• [Halaman]
* * * * *

Kanjeng Ratu Kidul adalah
tokoh legenda yang
sangat populer di kalangan masyarakat Pulau Jawa dan Bali. Sosok ini secara umum sering disamakan dengan Nyi Roro Kidul, meskipun sebenarnya dia berdua sangatlah
berbeda. Kanjeng Ratu Kidul adalah Roh Suci yang mempunyai sifat mulia dan baik
hati, dia berasal dari tingkat langit yang tinggi, pernah turun di berbagai
tempat di dunia dengan jati diri tokoh-tokoh suci setempat pada zaman yang
berbeda-beda pula. Pada umumnya dia menampakkan diri hanya untuk memberi
isyarat / peringatan akan datangnya suatu kejadian penting. Dalam
mitologi Jawa, Kanjeng Ratu Kidul merupakan ciptaan dari Dewa Kaping Telu.
Ia mengisi alam kehidupan sebagai Dewi Padi (Dewi Sri) dan dewi-dewi alam yang lain. Sedangkan Nyi Rara Kidul awalnya
merupakan putri Kerajaan Sunda yang
diusir ayahnya karena ulah ibu tirinya. Cerita-cerita yang terkait antara
"Ratu Kidul" dengan "Rara Kidul" bisa dikatakan berbeda
fase tahapan kehidupan menurut mitologi Jawa.

* * * * *

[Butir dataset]
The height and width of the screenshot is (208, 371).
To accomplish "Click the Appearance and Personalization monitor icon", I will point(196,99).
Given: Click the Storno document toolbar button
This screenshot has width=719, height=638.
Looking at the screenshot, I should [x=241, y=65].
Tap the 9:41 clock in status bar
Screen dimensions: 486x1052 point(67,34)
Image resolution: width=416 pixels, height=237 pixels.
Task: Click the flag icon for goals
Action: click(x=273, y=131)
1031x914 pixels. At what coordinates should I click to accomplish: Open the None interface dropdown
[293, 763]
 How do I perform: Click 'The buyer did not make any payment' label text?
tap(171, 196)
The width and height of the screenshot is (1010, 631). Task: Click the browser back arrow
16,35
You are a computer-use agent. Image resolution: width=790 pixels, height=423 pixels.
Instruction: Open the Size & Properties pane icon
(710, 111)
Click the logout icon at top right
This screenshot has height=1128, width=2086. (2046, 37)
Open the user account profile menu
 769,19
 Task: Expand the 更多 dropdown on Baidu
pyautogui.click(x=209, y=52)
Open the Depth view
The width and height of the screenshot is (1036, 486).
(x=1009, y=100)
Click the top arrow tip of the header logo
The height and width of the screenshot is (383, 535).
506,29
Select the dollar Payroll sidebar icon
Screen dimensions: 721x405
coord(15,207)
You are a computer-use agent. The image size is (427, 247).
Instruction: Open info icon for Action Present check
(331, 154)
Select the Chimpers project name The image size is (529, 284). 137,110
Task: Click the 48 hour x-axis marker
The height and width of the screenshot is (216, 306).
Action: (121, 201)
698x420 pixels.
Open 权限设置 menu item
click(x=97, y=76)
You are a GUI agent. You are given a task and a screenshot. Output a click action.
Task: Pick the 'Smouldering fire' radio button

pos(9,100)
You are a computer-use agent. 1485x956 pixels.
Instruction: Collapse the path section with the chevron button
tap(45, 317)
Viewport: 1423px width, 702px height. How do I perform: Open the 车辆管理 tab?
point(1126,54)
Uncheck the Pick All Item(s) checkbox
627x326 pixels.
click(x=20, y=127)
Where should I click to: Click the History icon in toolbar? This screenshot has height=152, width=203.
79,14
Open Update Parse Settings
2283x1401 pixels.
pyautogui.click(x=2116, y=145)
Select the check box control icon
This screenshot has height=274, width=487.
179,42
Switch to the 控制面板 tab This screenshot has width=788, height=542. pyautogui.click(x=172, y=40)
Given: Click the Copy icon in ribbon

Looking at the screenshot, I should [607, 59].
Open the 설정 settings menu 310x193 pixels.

* * * * *

• [Petunjuk Tugas]
Sunting halaman tersebut dengan menuliskan ulang seluruh bagian mulai dari "Ia mengisi alam" hingga "menurut mitologi Jawa.", lalu ganti "diusir" dengan "dibuang".

• [Jawaban Latihan]
Ia mengisi alam kehidupan sebagai Dewi Padi (Dewi Sri) dan dewi-dewi alam yang lain. Sedangkan Nyi Rara Kidul awalnya
merupakan putri Kerajaan Sunda yang
dibuang ayahnya karena ulah ibu tirinya. Cerita-cerita yang terkait antara
"Ratu Kidul" dengan "Rara Kidul" bisa dikatakan berbeda
fase tahapan kehidupan menurut mitologi Jawa.